Entendons nous bien, les premiers responsables sont ceux qui ont exercé les responsabilités grâce audit barrage. Le fossoyeur fut son premier bénéficiaire, Chirac. En nommant Raffarin puis Villepin, en créant le CPE, le CNE, en réprimant violemment les révoltes des banlieues, Chirac oubliait la Concorde promise et pavait la voie à la France de Sarkozy. En trompe l'oeil, la marque Le Pen s'effondre en 2007, car Jean Marie n'est vraiment pas présentable, mais Marine l'a revivifié et cette fois, sans qu'on n'y trouve rien à redire. 

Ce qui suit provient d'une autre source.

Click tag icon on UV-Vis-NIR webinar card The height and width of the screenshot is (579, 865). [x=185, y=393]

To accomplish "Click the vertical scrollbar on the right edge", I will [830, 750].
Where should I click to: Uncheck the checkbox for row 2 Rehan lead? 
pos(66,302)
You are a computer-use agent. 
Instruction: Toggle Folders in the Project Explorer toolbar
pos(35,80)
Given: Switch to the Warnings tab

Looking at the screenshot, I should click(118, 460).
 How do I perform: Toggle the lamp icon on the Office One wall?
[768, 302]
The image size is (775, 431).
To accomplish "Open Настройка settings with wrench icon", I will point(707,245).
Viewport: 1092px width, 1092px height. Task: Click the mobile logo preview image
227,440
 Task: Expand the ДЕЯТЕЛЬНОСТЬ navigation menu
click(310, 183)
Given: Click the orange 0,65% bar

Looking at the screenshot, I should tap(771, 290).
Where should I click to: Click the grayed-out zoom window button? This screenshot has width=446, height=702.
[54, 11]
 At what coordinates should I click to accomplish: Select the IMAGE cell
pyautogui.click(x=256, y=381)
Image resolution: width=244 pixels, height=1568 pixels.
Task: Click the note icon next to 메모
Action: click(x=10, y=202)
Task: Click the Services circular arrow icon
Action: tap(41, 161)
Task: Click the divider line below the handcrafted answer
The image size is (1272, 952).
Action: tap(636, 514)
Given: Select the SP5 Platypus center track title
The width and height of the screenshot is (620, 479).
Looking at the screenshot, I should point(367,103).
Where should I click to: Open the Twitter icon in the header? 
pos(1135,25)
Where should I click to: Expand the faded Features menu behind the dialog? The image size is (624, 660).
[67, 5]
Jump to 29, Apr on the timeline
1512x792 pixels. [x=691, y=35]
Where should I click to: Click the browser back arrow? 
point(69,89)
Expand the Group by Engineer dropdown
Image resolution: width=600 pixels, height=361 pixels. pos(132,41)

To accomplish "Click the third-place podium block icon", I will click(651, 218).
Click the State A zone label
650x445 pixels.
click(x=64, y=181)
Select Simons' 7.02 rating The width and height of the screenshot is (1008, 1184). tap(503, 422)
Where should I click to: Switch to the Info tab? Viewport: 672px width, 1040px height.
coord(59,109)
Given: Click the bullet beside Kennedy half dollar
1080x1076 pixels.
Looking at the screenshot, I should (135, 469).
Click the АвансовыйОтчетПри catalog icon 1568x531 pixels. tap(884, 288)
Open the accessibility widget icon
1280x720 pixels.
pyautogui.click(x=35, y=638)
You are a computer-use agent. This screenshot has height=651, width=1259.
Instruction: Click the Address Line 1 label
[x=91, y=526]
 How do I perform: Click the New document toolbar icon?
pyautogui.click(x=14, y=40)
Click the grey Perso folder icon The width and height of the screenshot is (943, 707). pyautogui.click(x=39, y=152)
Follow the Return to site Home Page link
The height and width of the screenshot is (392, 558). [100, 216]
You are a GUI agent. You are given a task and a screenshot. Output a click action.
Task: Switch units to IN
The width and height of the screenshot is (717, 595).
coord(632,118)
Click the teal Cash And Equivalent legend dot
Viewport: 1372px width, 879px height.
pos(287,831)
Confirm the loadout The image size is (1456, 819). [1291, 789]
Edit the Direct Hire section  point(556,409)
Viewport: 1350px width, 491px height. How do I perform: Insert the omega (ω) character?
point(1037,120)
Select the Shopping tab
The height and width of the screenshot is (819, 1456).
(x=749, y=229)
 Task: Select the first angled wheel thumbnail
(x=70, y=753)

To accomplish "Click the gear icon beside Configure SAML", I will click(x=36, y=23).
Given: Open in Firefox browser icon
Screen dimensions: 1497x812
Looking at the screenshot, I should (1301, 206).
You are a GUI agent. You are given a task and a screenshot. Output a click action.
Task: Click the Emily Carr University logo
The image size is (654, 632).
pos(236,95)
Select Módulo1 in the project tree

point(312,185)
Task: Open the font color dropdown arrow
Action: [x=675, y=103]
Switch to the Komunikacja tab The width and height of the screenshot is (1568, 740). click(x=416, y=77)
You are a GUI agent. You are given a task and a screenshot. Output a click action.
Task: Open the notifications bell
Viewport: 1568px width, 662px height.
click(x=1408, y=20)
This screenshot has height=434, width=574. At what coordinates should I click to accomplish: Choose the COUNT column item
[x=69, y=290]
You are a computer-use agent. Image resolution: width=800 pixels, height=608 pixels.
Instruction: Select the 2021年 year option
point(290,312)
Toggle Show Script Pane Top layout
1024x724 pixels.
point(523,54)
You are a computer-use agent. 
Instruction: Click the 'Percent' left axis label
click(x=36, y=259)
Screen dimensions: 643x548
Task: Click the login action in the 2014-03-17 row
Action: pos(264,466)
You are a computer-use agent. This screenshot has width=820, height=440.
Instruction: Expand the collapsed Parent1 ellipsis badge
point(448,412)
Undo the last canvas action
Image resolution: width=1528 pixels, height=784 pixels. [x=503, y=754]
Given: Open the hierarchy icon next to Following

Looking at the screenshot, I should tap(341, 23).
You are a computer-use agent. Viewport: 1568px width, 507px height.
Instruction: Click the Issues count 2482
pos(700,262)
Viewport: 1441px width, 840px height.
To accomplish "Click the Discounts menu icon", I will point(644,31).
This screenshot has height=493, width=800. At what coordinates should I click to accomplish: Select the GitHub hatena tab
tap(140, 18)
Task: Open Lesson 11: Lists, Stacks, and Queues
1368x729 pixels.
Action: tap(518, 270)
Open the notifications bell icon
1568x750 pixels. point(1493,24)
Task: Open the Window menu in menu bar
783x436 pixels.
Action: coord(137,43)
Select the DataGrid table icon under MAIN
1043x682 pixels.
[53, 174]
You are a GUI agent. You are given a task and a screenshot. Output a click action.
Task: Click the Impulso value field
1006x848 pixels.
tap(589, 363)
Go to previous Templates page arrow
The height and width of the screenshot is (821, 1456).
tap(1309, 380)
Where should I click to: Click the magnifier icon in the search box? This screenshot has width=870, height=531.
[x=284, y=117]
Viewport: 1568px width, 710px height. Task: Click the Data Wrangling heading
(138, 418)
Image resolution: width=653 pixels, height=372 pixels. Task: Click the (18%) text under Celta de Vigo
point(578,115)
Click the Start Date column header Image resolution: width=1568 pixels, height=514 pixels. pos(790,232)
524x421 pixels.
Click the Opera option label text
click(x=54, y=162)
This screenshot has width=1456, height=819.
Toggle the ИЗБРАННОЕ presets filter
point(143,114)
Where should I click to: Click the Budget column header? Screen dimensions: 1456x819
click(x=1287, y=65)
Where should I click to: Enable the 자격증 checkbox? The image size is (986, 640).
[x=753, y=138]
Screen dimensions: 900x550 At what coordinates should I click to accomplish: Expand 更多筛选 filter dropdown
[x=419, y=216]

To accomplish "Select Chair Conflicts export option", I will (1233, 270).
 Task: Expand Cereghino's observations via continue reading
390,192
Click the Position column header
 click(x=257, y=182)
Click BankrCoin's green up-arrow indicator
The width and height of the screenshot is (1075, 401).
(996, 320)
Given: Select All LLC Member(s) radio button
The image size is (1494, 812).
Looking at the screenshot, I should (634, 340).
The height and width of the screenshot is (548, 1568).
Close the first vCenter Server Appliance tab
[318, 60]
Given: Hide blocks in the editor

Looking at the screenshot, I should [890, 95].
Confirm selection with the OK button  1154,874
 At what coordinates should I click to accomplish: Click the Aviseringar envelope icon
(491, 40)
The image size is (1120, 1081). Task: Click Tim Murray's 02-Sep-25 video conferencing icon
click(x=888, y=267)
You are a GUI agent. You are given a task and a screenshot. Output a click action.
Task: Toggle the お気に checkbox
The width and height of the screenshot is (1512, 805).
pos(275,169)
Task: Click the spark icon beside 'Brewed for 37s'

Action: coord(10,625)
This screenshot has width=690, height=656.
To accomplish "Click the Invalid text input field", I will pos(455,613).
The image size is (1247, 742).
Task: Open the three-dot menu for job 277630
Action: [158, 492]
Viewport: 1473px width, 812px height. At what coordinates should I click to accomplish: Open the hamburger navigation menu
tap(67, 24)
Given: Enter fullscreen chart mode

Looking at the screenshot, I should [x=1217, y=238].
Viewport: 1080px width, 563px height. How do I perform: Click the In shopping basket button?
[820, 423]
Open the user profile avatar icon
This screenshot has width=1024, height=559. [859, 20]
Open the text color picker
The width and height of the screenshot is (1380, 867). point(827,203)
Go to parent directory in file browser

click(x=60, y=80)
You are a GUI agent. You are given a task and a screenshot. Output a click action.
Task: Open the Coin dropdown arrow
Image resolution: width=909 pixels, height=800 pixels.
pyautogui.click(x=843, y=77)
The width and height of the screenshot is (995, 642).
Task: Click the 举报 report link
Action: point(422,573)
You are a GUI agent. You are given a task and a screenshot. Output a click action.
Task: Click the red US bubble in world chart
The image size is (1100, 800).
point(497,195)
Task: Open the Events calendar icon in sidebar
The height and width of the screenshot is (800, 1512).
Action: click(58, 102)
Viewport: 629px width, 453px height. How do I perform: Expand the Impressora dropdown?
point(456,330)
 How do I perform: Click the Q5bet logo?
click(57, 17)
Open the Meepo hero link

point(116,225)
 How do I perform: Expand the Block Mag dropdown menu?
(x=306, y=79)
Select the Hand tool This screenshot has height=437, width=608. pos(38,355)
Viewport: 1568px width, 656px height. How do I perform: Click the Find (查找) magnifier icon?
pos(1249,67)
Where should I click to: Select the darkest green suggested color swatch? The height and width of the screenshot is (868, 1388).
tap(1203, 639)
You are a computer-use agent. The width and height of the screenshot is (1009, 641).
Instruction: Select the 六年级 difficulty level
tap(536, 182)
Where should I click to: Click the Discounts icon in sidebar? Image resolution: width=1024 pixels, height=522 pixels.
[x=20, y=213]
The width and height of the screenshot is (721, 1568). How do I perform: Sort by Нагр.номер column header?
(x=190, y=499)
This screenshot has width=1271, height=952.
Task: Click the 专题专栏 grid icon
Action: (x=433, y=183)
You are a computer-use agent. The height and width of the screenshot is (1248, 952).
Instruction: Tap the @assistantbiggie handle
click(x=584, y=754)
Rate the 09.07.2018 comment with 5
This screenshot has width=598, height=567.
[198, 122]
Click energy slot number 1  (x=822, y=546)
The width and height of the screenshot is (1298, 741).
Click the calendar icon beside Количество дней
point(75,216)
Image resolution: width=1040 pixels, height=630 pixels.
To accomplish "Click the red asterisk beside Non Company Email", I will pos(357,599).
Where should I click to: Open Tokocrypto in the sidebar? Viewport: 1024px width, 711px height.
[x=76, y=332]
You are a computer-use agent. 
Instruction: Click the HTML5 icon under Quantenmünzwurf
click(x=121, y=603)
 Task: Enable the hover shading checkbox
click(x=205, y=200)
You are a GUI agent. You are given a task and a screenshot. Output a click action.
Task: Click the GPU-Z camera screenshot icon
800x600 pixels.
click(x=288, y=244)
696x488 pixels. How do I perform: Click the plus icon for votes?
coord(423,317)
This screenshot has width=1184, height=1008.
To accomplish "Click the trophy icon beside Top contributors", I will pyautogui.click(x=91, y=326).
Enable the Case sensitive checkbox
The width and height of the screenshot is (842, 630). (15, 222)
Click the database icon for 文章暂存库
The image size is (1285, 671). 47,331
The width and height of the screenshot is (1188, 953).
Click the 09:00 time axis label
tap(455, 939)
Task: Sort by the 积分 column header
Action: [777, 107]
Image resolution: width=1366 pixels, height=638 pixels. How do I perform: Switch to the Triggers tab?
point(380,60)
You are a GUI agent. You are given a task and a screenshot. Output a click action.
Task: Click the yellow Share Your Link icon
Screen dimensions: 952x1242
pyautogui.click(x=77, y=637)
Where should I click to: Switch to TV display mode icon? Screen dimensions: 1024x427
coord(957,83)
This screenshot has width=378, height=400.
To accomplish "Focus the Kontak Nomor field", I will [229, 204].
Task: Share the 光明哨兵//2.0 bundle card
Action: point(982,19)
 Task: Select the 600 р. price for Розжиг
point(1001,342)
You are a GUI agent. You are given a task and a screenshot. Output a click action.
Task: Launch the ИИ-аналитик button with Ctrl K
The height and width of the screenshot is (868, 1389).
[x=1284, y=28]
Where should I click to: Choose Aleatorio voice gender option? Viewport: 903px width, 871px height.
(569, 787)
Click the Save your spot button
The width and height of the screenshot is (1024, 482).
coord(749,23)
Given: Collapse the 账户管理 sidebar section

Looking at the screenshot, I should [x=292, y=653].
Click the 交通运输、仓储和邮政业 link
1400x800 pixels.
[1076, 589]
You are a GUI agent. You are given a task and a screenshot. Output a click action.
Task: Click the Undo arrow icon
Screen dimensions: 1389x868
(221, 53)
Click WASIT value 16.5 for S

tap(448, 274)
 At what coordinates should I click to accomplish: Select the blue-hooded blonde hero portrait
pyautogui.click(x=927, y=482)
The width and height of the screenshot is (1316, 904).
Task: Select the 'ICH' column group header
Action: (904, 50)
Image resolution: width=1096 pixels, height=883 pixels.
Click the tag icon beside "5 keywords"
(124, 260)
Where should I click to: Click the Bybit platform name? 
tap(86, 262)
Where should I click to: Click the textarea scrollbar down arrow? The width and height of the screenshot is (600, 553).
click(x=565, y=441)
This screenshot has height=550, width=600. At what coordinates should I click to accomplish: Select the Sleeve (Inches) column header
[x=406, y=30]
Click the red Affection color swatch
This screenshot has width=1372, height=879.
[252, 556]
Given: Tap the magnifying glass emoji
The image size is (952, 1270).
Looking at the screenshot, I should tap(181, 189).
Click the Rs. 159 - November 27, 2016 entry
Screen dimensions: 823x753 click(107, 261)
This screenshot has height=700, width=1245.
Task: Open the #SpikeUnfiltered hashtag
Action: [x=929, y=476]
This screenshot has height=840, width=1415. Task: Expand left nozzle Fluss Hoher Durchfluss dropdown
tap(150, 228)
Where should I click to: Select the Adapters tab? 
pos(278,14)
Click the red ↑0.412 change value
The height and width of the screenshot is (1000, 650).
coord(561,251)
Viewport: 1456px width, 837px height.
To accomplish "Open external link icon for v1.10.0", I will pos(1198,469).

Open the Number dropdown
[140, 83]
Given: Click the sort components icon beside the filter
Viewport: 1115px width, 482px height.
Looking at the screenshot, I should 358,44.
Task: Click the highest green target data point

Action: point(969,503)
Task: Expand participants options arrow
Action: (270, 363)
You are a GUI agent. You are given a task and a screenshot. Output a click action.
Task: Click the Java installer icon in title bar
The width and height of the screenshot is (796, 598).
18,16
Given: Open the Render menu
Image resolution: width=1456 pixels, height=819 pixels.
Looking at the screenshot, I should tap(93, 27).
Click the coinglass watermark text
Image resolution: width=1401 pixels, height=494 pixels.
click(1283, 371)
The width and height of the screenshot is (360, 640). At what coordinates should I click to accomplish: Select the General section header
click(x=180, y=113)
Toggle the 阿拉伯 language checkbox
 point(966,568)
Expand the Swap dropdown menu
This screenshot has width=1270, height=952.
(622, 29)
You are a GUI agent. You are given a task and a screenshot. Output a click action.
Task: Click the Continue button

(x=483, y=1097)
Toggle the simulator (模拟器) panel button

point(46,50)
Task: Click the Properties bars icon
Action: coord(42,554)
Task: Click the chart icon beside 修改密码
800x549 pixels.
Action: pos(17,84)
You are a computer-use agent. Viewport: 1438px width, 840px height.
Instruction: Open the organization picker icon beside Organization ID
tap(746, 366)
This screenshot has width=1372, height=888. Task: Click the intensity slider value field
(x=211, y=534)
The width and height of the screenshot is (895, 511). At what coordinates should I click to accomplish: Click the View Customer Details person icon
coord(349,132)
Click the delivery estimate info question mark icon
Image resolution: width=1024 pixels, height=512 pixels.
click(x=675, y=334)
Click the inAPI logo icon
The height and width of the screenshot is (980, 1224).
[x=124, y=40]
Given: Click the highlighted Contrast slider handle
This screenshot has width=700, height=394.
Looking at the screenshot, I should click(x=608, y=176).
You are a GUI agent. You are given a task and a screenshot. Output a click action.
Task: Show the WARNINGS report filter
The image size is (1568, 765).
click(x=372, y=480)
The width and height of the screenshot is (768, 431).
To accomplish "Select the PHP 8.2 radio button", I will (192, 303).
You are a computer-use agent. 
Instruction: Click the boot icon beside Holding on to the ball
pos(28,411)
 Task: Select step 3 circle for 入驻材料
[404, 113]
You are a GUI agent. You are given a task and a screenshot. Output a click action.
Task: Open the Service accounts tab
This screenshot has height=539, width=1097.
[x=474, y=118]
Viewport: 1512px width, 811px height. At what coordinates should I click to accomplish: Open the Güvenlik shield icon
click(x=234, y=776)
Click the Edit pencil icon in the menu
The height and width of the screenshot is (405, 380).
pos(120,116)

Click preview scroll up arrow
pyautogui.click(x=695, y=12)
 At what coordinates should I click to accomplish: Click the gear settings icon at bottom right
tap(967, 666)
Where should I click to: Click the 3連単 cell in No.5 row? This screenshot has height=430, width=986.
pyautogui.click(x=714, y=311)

Si je comprends vraiment pourquoi le bilan du barrage acte sa mort clinique, je regrette infiniment qu'il n'existe plus principiellement. 82% c'était sans doute ridicule, sans doute trop, mais ça voulait dire ce que ça voulait dire : aucune chance. Et c'est précisément ce trop haut, cet infranchissable qui décourage tant et tant de gens. Car l'abstention et le vote blanc ont progressé beaucoup plus vite, ces dernières années, que le vote à l'extrême droite. Cette dernière grignote, gagne des voix puisqu'elle a plus au premier tour de 2022 qu'au second en 2017, mais ça se compte en centaines de milliers quand les nouveaux abstentionnistes sont en millions. Et ils le sont en regardant les chiffres : comme elle ne passera pas, je ne me salis pas les mains, je laisse les autres faire le boulot. Nombre de personnes disent que leur vote du deuxième tour sera motivé par les sondages et ne se résoudront à voter Macron que si jamais le risque était réel. Le dernier sondage connu, post débat, 57,5% contre 42,5% éloigne le risque. On est bien au delà de la marge d'erreur ce qui ne devrait pas susciter de ruée aux urnes. Dimanche soir, l'absence de barrage fort aura des conséquences insuffisamment énoncées : ça galvanisera les troupes. Bien sûr, les gazetiers parleront du "plafond de verre", de "l'incapacité de l'extrême droite à rassembler une majorité, comme pour les Régions ou les grandes villes". Les militant.es, les motivé.es par l'irruption du fascisme ne se tromperont pas de lecture : ils progressent vite, se rapprochent vite. Un score à 45%, par exemple, ne peut que leur donner du coeur à l'ouvrage pour les législatives. Soit les français.es sont cohérent.es et on se retrouve avec 200 député.es RN et c'est la bérézina pour les débats à venir. Soit nous sommes dans la tambouille classique et ils n'en n'ont qu'entre 30 et 50 et pourront alimenter leur meilleur carburant : le caractère non démocratique de nos institutions. Camarades, vue du haut du barrage, on a le vertige et espère bien ne pas faire le saut de l'ange un jour...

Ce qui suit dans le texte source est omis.